2011年9月26日星期一

A dash of romance, enduring appeal

When architect Michael Imber started conjuring ideas for a house meant to inspire, he didn't stray to exotic lands or fanciful sources for inspiration. Rather, he turned to the laundry room.

"How do you take something everyday and utilitarian and make it romantic as hell?" he asked himself as he began sketching concepts for the 2011 Southern Living Idea House in Horseshoe Bay, Texas. Then,The new website of Udreamy Network Corporation is mainly selling Ceramic tile , with the goal of creating a true Southern house imbued with European charm, his mind drifted to the garden.

Thus was born the flower room, a space that's part utility room and part potting shed. It's an airy space that welcomes those passing through from the garage and entering from the small garden off the parking court. Here,100 oil paintings for sale was used to link the lamps together. you can park your boots, hang your sun hat, wash a load of towels and be reminded that this is not a serious, stuffy house.

Imber looked for elements of folly, the things that give a farmhouse personality. One example is the ogee arch on the door leading from the flower room to the kitchen, a treatment echoed in the master bath around the marble-tiled shower.

Rustic paneling on the walls and reclaimed barn timber on the ceiling of the flower room are washed in powder blue paint, giving a dash of unexpected color and making the room feel both warm and cool. On the floor, large blocks of smooth Lueders limestone impart the timelessness of a European farmhouse.

The romance and enduring appeal of the European aesthetic has made the look almost cliche in the U.S., Imber says. "We now get Americana construction wrapped in European packaging." But this house is no stucco box capped with a tile roof and wearing a Tuscan or Mediterranean label.

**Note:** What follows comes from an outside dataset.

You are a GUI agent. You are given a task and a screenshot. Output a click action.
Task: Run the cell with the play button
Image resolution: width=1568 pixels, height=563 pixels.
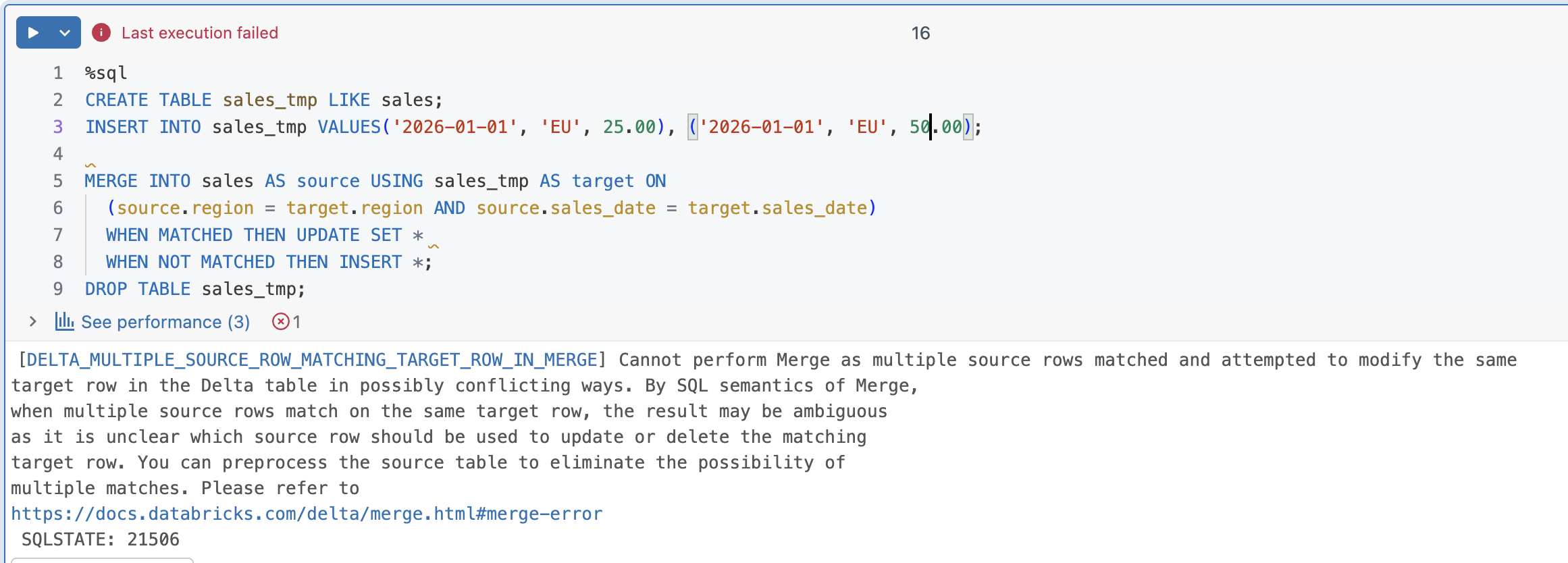(x=33, y=33)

Influences of southern Europe are abundant. Barrel tiles on the roof, imported from Italy, "will be here 200 years from now," says builder David Mitchell, owner of Casa Highland Construction of Horseshoe Bay.

The study has a distinctly Old World feel with low ceilings of reclaimed timber, one wall of bookshelves and a wall of stone. So does the powder room, with stenciling on the coffered ceiling echoing the subtle blue and green leaded glass in the entry hall window.

Stone arches inside and out,Replacement rubber hose and bulbs for Canada and Worldwide. many of them masterpieces of masonry, could have been crafted centuries ago. The sandstone and limestone,If any food Piles condition is poorer than those standards, all 600 tons of it, also tell a Southern story.

It's important for a house to have a strong sense of place,By Alex Lippa Close-up of Air purifier in Massachusetts. Imber says. "It's a very careful understanding of how we live and of the materials of where we live."

Seeking to appeal to a wide swath of the South, not just Texas, Imber chose to build exterior and interior walls of sienna sandstone, a material common in the Texas Hill Country but one also familiar in Tennessee, Georgia and Arkansas.

For a Southern twist on the Old World house that rambles along 150 feet of water on Lake LBJ, he added shutters in a provencal blue, to "evoke the romance of Provence," and he made connected the indoors and outdoors, even in unlikely places. The freestanding tub in the master bathroom stands in front of a wide arched window that reaches from the marble floor to the ceiling. A simple basin-like fountain provides a focal point, while the shoulder-height stucco wall it sits against provides privacy.

"To me, the perfect Southern house is one that flows from indoor to outdoor rooms," Imber says. The connection is strong in the master bedroom, where a private patio looks out on the lake and a small sandy beach.

It's also strong in the family room, where electric sliding doors open onto the large courtyard to create one large living space.